# Age, Gender, and Race Classification with Multi-outputs Convolutional Neural Networks
This project built a multi-output deep convolutional neural to classify the age, gender, and race for each image included in the UTK Face dataset, reaching an accuracy of 91.22% for gender and 81.23% for race.
The best model in this project consists of 16 convolutional layers, 3 fully connected layers for each class (age, gender, and race), and a final 8-way softmax for age class, 2-way softmax for gender class, and 5-way softmax for race class.
To reduce overfitting, this project
1) added max-pooling layer and batch normalization between successive convolutional layers and dropout layer before each fully connected layer,
2) applied data augmentation, and
3) early stopping.
## 1 Dataset
### 1.1 Overview
The dataset this project used is UTKFace dataset, which is released by UCI machine learning repository, consists of over 20,000 face images with annotations of age, gender, and ethnicity. As shown in the picture above, although the images are properly cropped and only contains the face region, there are variations in pose, facial expression, illumination. etc. among images, and thus this project thinks data augmentation is needed.
More information of this dataset please check [this website](http://aicip.eecs.utk.edu/wiki/UTKFace).

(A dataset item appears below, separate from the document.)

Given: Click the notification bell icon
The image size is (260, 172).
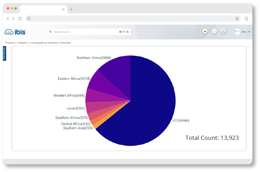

### 1.2 Distribution of Gender, Age, and Race in the dataset
#### 1.2.1 Gender
#### 1.2.2 Age
#### 1.2.2 Race
## 2 Strategies Applied for Reducing Overfitting
### 2.1 Max-pooling
When the training dataset is not large enough to contain all the features in the whole dataset, overfitting happens. By adding max-pooling layer, the size of spatial size and the number of parameters will be reduced (et. only a subset of features which has the max value will be selected), as a result the model is less likely to learn false patterns.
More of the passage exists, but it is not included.